I guess i should of said that the soil test was taken last spring before i planted it. I put more than enough lime (both granular and liquid lime) than what it needed. I didn't get a cutting last year because of the poor weather. so this is really the first year for it. You did give me some awsers i was looking for, like being able to put enough on with liquid. or will it burn it if its too dry and hot out. or what is preffered after 1st cutting, liquid or Granular. This is kinda my expermental field, trying to raise nice alfalfa in poor ground with poor top soil. It looks like it kinda came out of the yellow look. i think it is fungus or something from all the rain. The ground has dried up, and forecast looks good, so i may try to mow tommrow. -Chris


----------



## vhaby (Dec 30, 2009)

Many of my questions in the 6/20/10 reply have been answered in the replies that followed. Here are a few additional thoughts:
- Was the limestone applied a rather coarse material, such as effective calcium carbonate equivalence 60%, or 60 percent effective, and was the lime applied to the soil surface and not incorporated into the soil? You did mention applying liquid lime, which is only about 50% lime, the rest is the water and clay used to suspend the lime- expensive.
=-=-=-=-=
Exercise requirements:
a. Can you repeat, word for word, the part of the alfalfa thread that opens with the words containing "I guess i should" and closes with "(Dec 30, 2009)"?
b. How would the alfalfa thread continue from the point where it stops?
=-=-=-=-=
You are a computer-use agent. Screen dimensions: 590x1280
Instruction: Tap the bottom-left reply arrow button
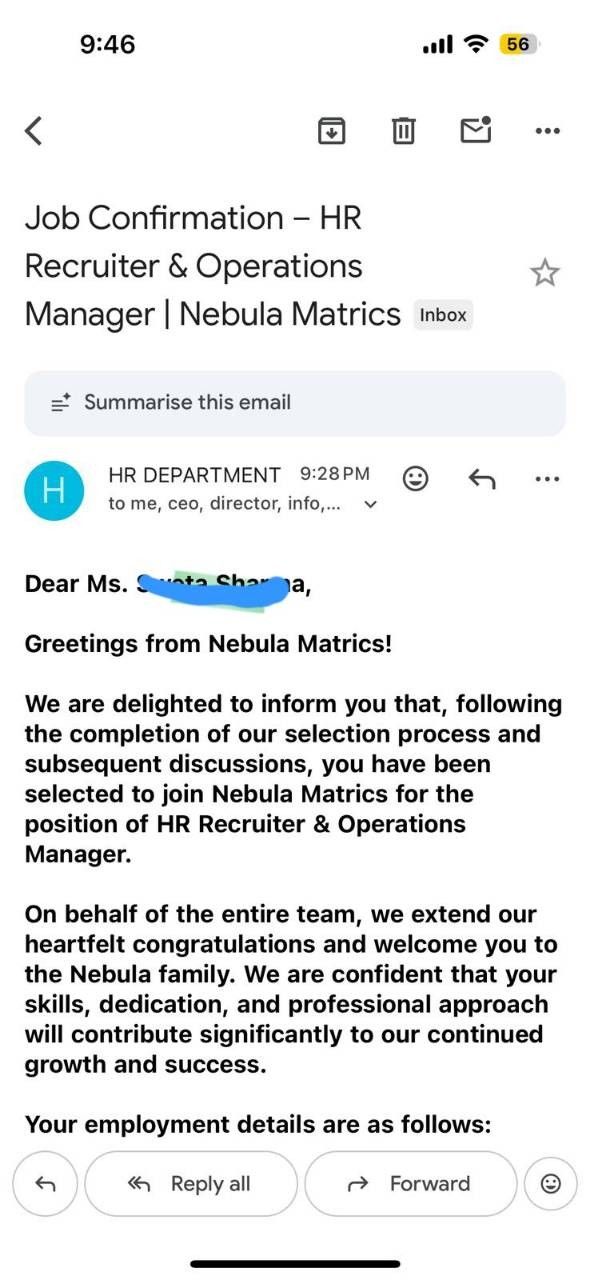(x=46, y=1184)
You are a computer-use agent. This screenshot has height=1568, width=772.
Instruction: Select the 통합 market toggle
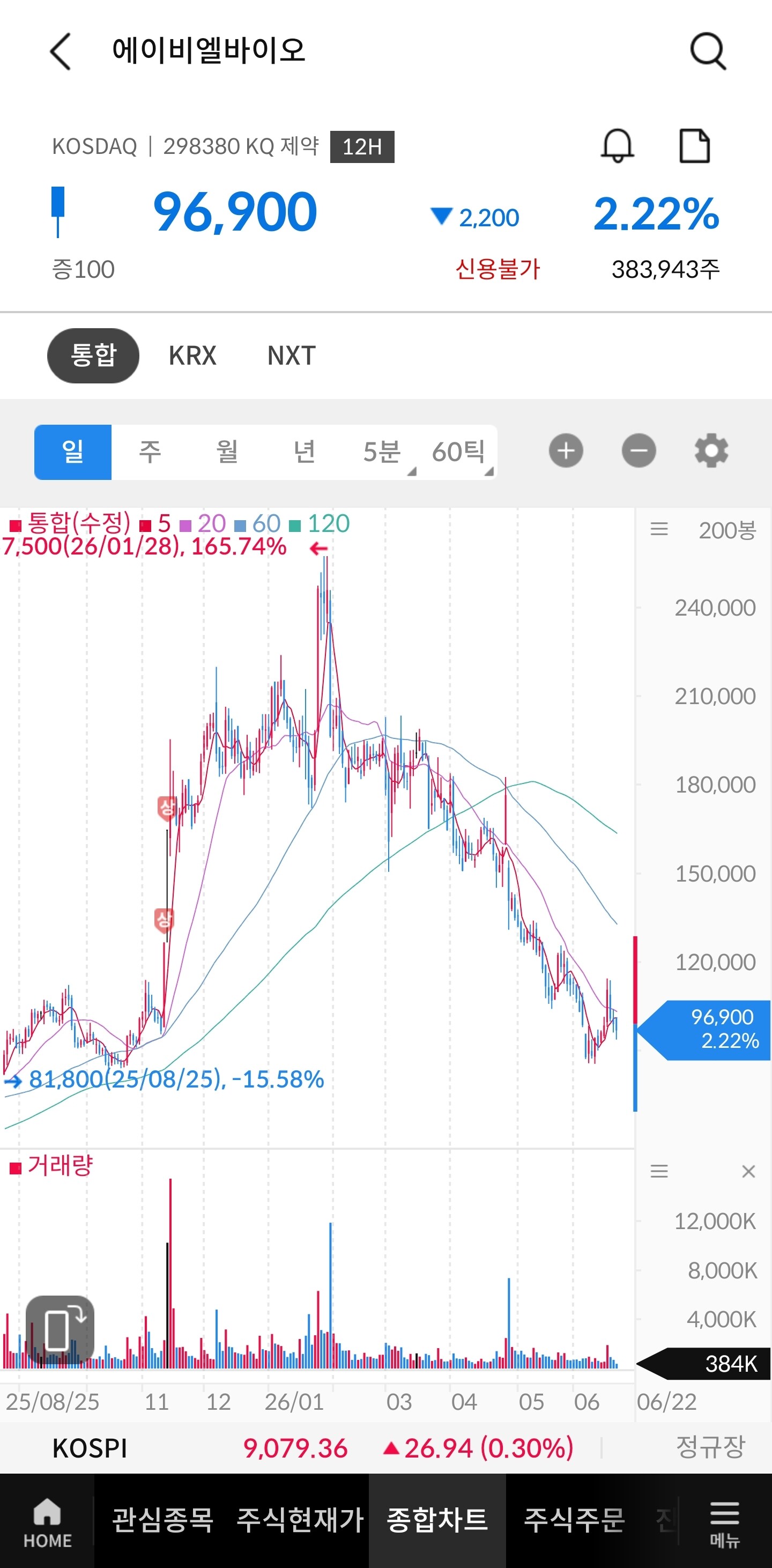[x=93, y=356]
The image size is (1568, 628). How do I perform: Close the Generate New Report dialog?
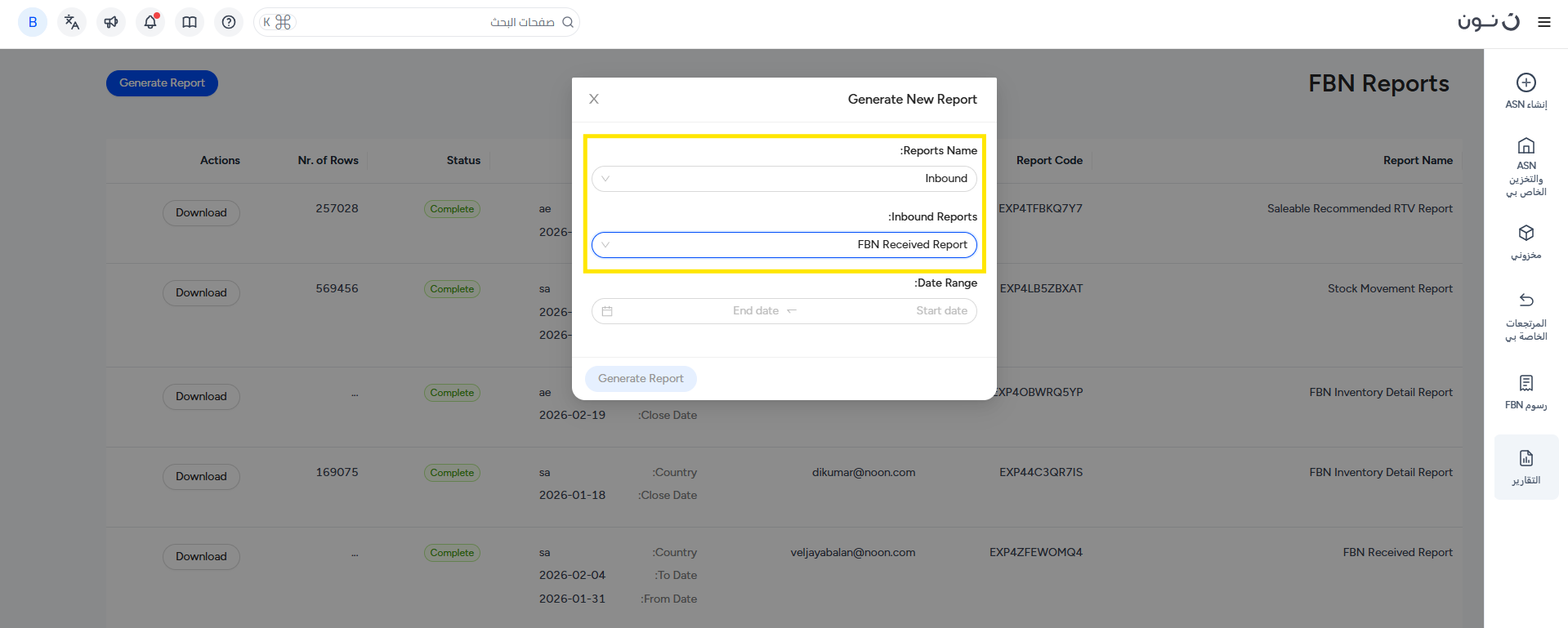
=-=-=-=-=
Task-by-task outputs:
a.
I guess i should of said that the soil test was taken last spring before i planted it. I put more than enough lime (both granular and liquid lime) than what it needed. I didn't get a cutting last year because of the poor weather. so this is really the first year for it. You did give me some awsers i was looking for, like being able to put enough on with liquid. or will it burn it if its too dry and hot out. or what is preffered after 1st cutting, liquid or Granular. This is kinda my expermental field, trying to raise nice alfalfa in poor ground with poor top soil. It looks like it kinda came out of the yellow look. i think it is fungus or something from all the rain. The ground has dried up, and forecast looks good, so i may try to mow tommrow. -Chris


----------



## vhaby (Dec 30, 2009)

b.
- With a pH below 5.5, surface-applied not incorporated limestone is not going to have a great deal of effect at changing soil pH below the surface where a higher pH is needed for the Rhizobia to fix nitrogen for the alfalfa, at least in the short term.
- Excessively wet soil conditions will inhibit Rhizobia activity due to lack of oxygen.
- Liming a low pH soil to decrease the acidity for alfalfa, or for clover, especially if the soil is low in organic matter, ties up what little boron might be available, so additional boron should be applied- up to 3.5 lb B/acre for alfalfa (1 lb/ac for clover).
- Application of sufficient liquid fertilizer to fertilize the soil for alfalfa, especially after waiting for a week to ten days to allow sufficient leaf growth for the alfalfa to absorb the nutrients certainly will burn the vegetation. If you were intending to foliar apply the fertilizer, a much lower rate should have been used.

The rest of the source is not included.